Editor: Jaap Horst
This time, there were quite a few changes at Retromobile. Retromobile was shortened from 10 to 5 days (only one weekend, a change very well accepted by everyone!) and started not on Friday, but on Wednesday. However, with two friends we decided that the Friday was still the most practical day, especially in the light of the late arrival back home. Another mayor change was that the connection between Bonhams and Retromobile was broken, Bonhams held an auction elsewhere in Paris, the "Retromobile auction" now being organised by Artcurial.
Bonhams in their "The Grand Palais" auction had 4 Bugattis on sale, while Artcurial presented only 3 Bugattis at Retromobile, two of them being "Type Baby"'s. Apart from that, some other Bugatti items. The results were (prices include auction fee):
Actually the first Bugatti we saw was this stunning Type 57S roadster, called the "Atlantic Spider" based on châssis 57160 from 1934. This originally had a Galibier body and was converted by Rod Jolley into this Atlantic Spider between 1985 and 1992.
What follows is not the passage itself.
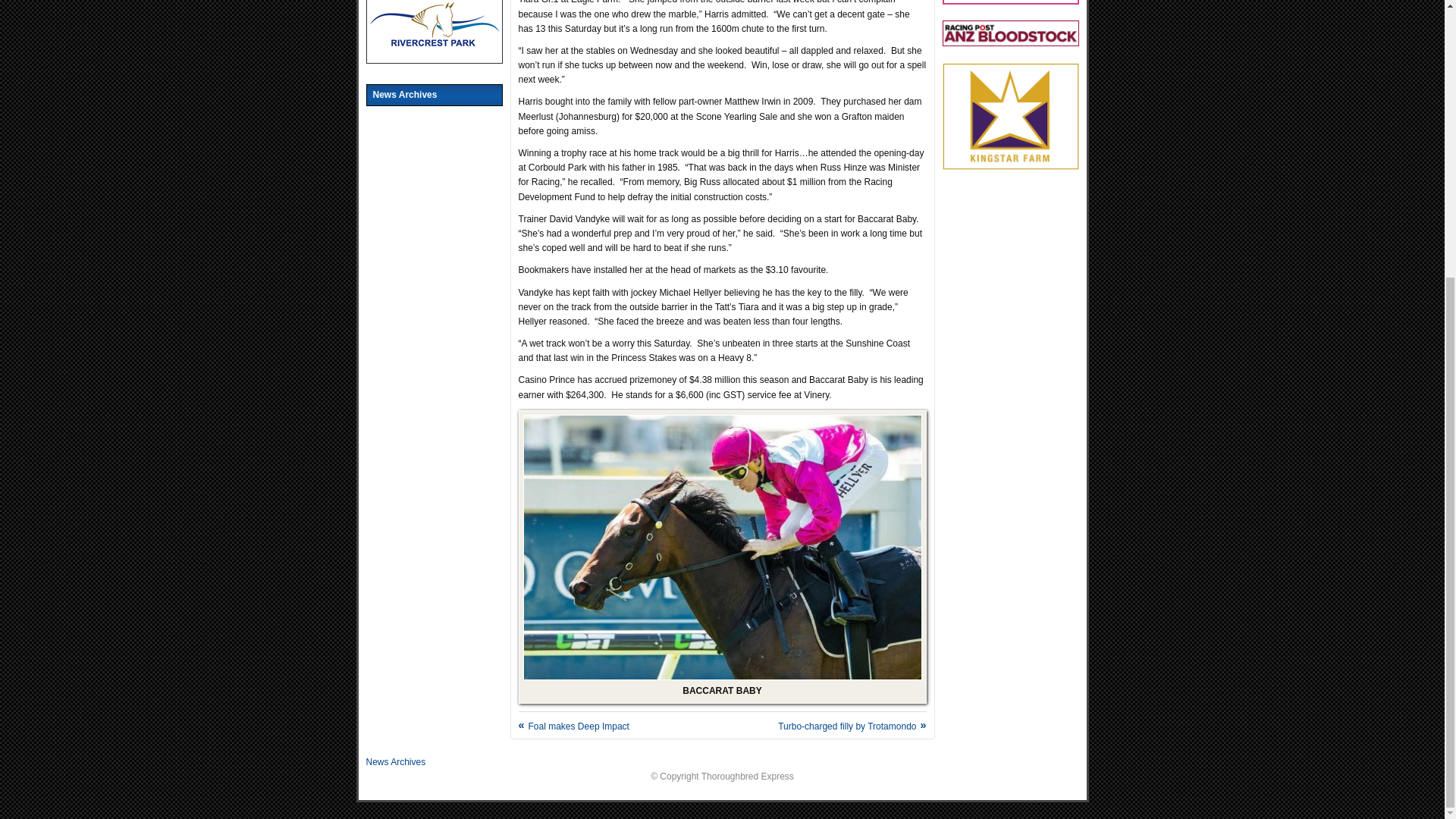
News Archives (395, 761)
News Archives (433, 95)
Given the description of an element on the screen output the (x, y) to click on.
A small 8-valve (used to be grey!) on sale for a ridiculous price of €225,000. Chassis # 506
Side by side were these two Bugattis, a very beautiful Type 38 A Lavocat & Marsaud (replica) - châssis n° 38400, and Type 40 Grand Sport
On the French Bugatti Club stand was this very nice, well-known car, the Bugatti Type 40 Coupé Fiacre Bourak-de Costier - châssis n° 40452
The French Bugatti Club usually has more than just a car on show, nicest was this picture that they had (as well as some reproduced large-size Bugatti brochures not shown here), Dad's Type 40 Bugatti (1950)
So here's a Bugatti engine presented in a way you do not see everyday! A cut-open type 35 engine, showing internals like the three valve-layout and the roller bearings!
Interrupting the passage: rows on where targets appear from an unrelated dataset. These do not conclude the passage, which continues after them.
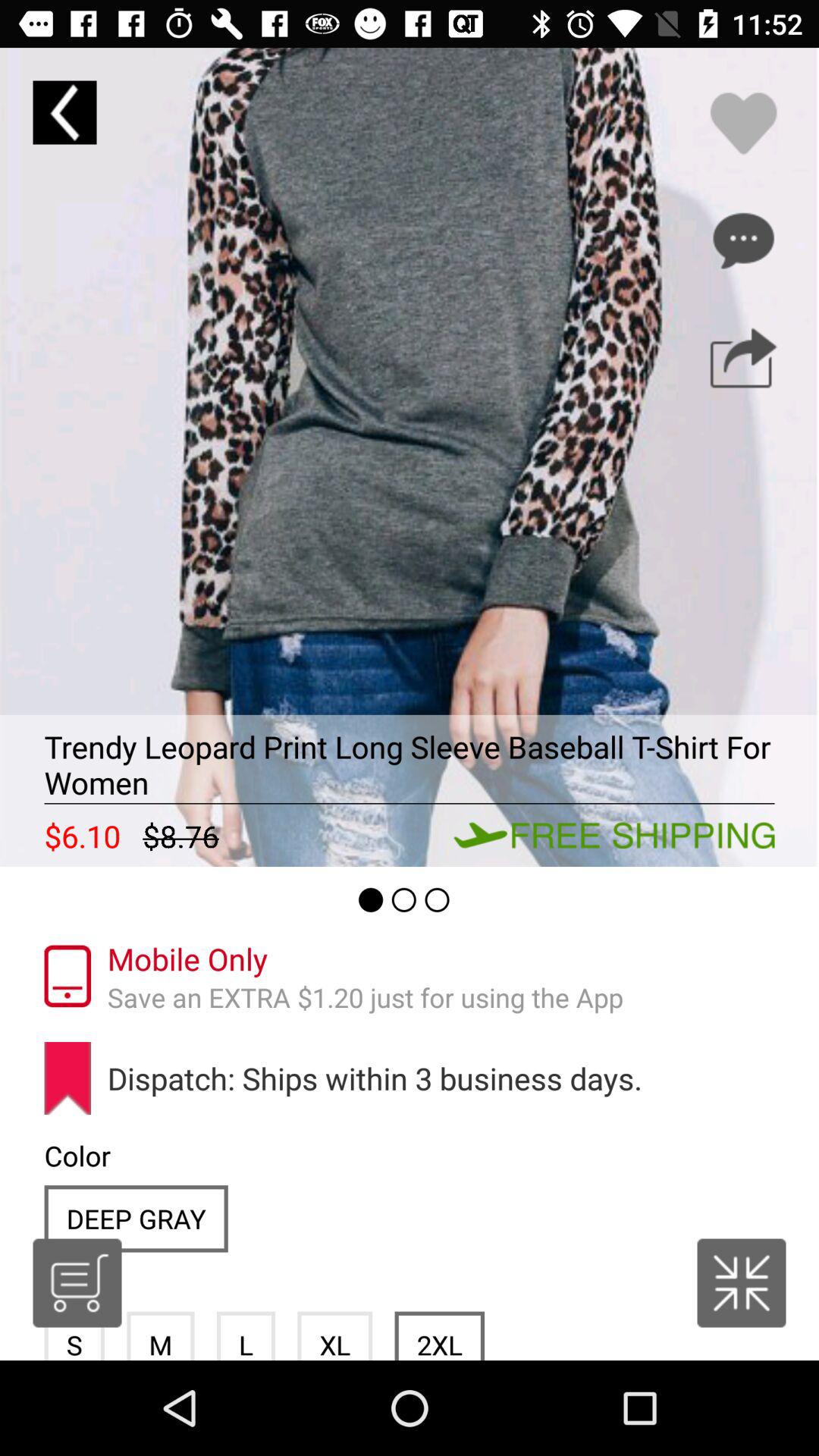
press the item next to the l (334, 1335)
Given the description of an element on the screen output the (x, y) to click on. 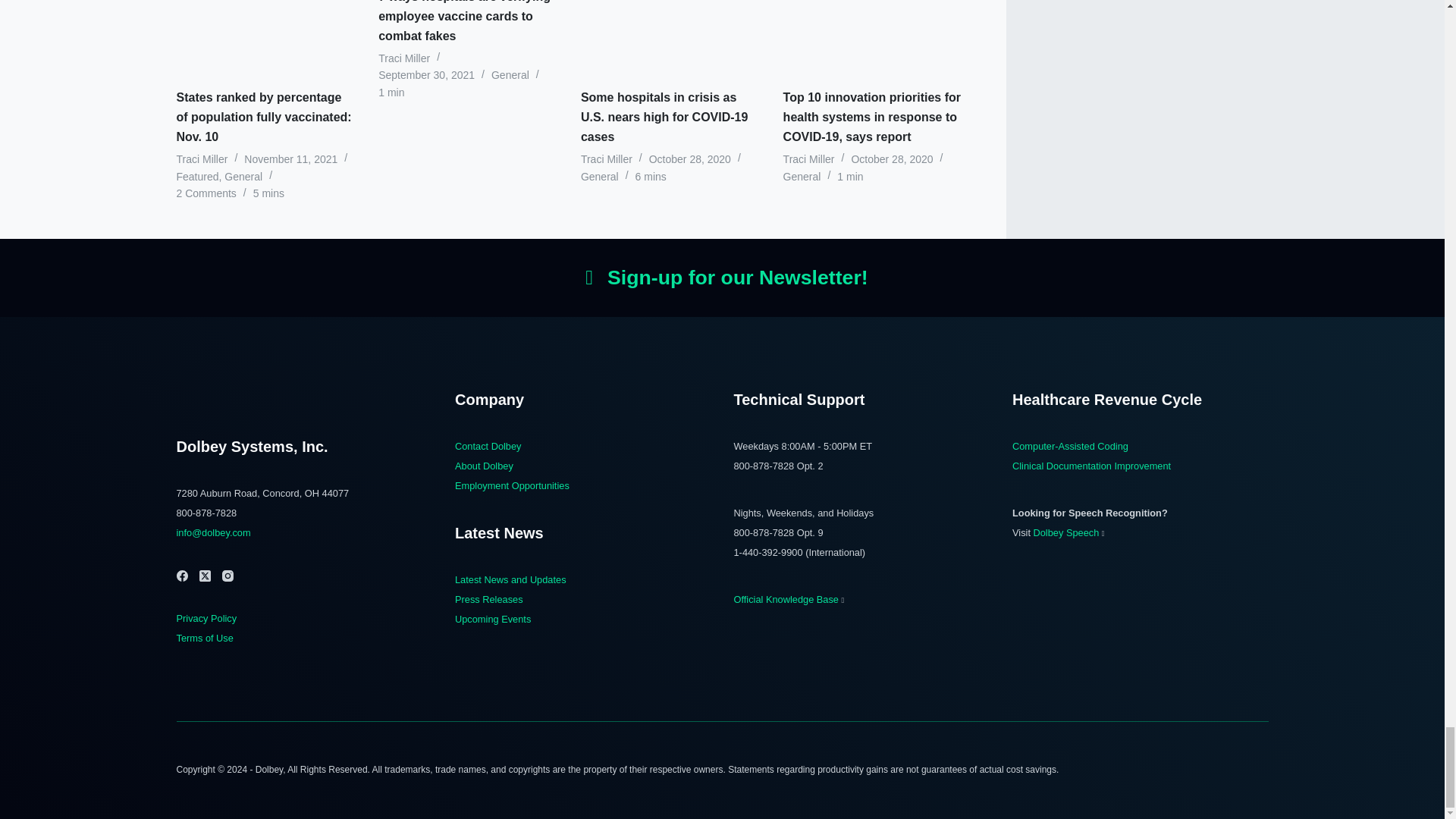
Posts by Traci Miller (808, 159)
Posts by Traci Miller (403, 58)
Posts by Traci Miller (201, 159)
Posts by Traci Miller (605, 159)
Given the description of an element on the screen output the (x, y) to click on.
Below, Marc Nicolosi's Type 40 Grand Sport - chassis # 40297
Bugatti Type 57S Atlantic - chassis # 57473
Retromobile is of course well known for all the automobilia as well, books, art and miniatures. The Type 57S Atalante is in the "sculpture" style. The type 35 is a novel approach, no details at all (except for the wheels and radiator), just the shape. One of my favourites!
Though some said that this year's Retromobile wasn't as interesting as former editions (and they are right in one sense, there were not as many Bugattis there as last year), there were a great many very interesting automobiles on show, starting of course with the first "Automobile" ever, Cugnot's steam mobile, shown below.
Of course I knew the Cugnot, but never studied the drive in detail; the drive is NOT by crankshaft, as common on almost all steam and indeed gasoline engines, but by a system of a toothed wheel, driven by a shoe pushing it downward. The replica in fact did run (outside), and opposite to the original, it did not crash! Other detail is that this is no automobile (nobody needed one in those days!) but a tractor, nicely demonstrated in the replica by the cannon hanging under the wooden-beam chassis.
I always have a special interest in antique bicycles, and not just because I once won the World Championship on one (in 1987). This single wheel device looks similar to some motorbikes, which are much better known. In fact, I doubted if this really would work at all, untill I did a short search on the Internet, and found the repliac also shown! The bicycle is probably from around 1900.
Below a series of very different Peugeot's, the yellow one is a one-off prototype, with an incredibly symmetrical body: apart from a few details like windscreen and lights, the front and rear of the car are the same! The modern one is the electrical EX1 electrical concept, that holds the world record on acceleration and braking. Two electrical motors bring 340HP to 4 driven wheels, with only 750 kilos empty weight, this really does accelerate your pants of!
Finally, there was of course the 402 Andreau
Very impressive this 1924 Delage DH, 10.7 litre V8.
Fellow Dutchmen Maus Gatsonides and van Noordwijk competed in the 1961 Monte Carlo rally in this Facel Vega Facellia, coming in 80th overall, and first in class (1601-2000cc Tourisme- Grand Tourisme)
Amilcar's usually are small, but I really would get claustrofobic in this closed body!
Impressive, beautiful, and also 100% new. This Hispano Suiza which was extremely lowered and fitted with a huge aero-V8. I'm not a Hispano expert, but I doubt that this car ever existed before! In the book "La carrosserie, Histoire de style" which I bought at the same Retromobile, a drawing of this same car is featured on one of the first pages. Without further info, however, it seems that the car was designed and built at Auto Classique Touraine.
Not really my personal favourite, though I guess that quite a few vistors went to Retromobile only to see this huge GULF car collection, by Duncan Hamilton.